* _YOUR TASK_: Convert the data below into a numbered list, starting at the line that contains "You are a GUI" and ending at the end of the data. Skip blank lines and leave the pictures out.

Target position records
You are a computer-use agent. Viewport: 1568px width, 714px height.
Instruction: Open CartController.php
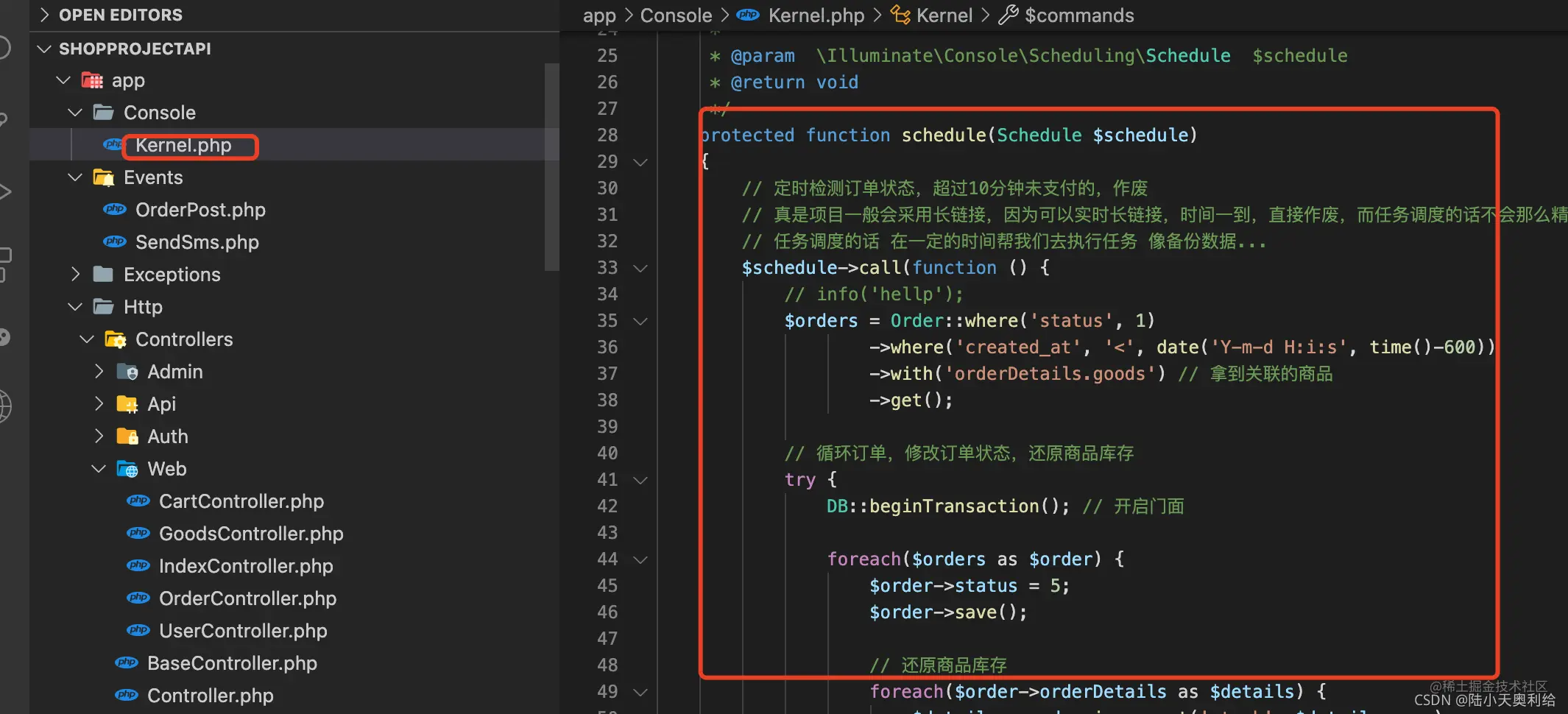(241, 501)
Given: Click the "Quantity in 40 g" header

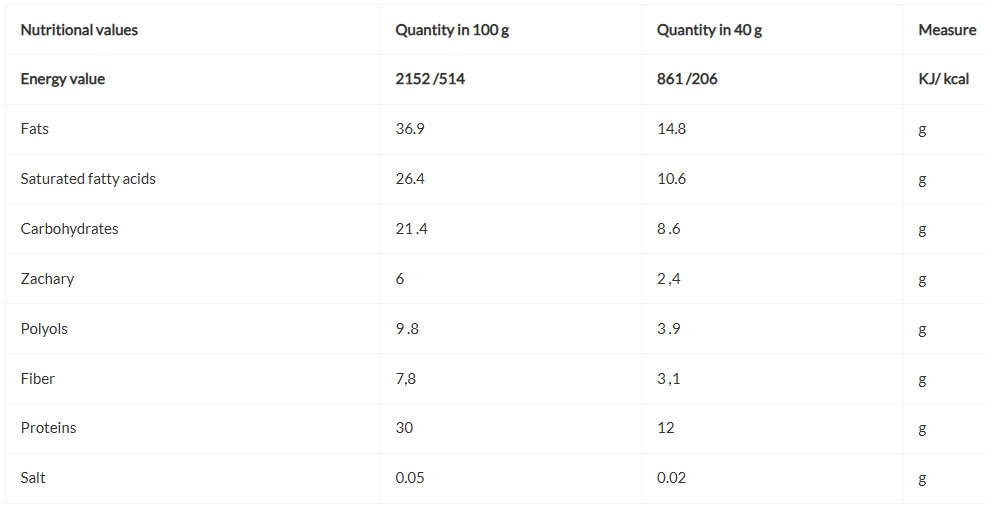Looking at the screenshot, I should (x=709, y=30).
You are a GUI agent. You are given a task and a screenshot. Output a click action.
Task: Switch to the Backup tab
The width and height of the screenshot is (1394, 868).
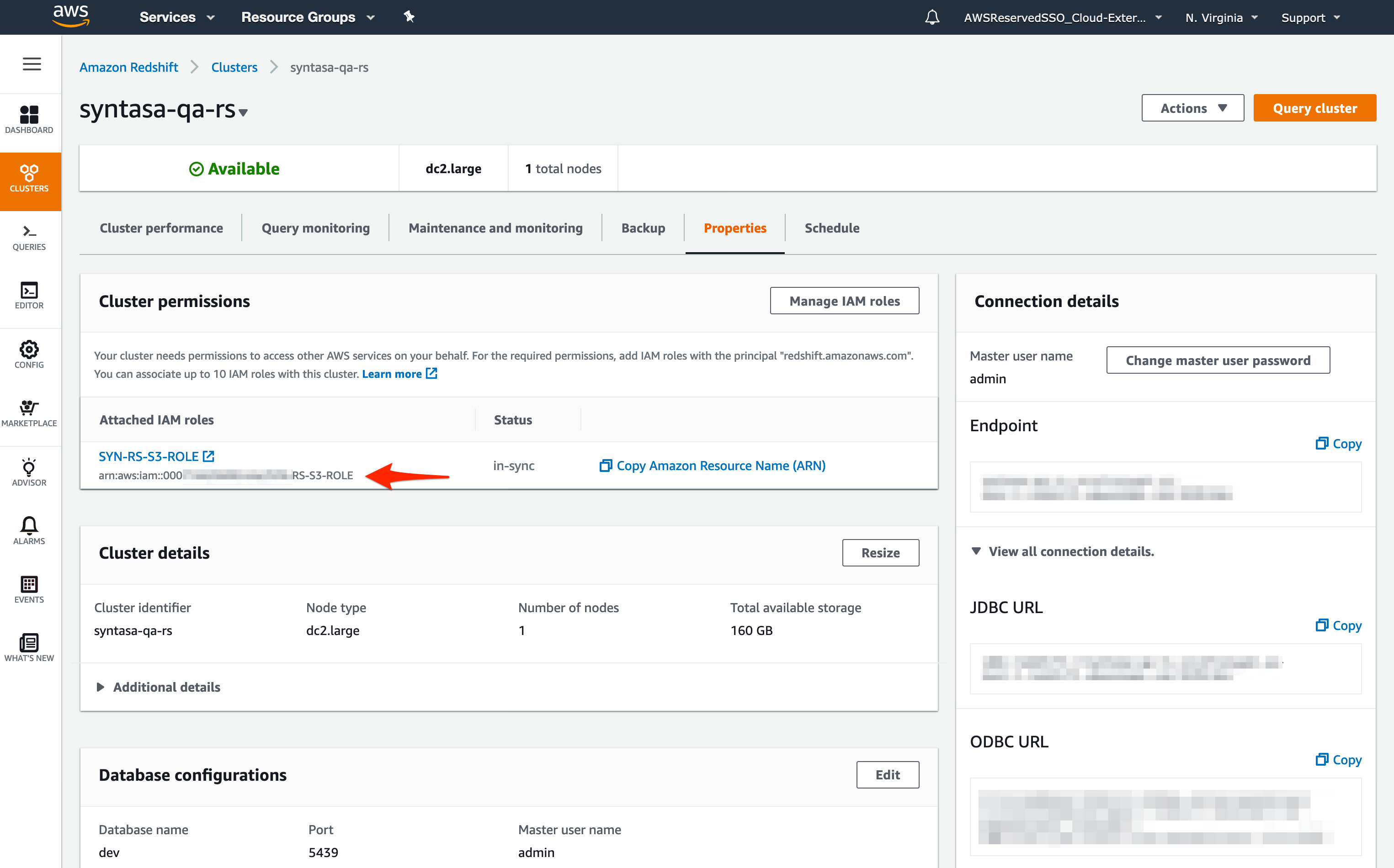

* _RESPONSE FOR THIS EXERCISE_:
1. You are a GUI agent. You are given a task and a screenshot. Output a click action.
2. Task: Switch to the Backup tab
3. The width and height of the screenshot is (1394, 868).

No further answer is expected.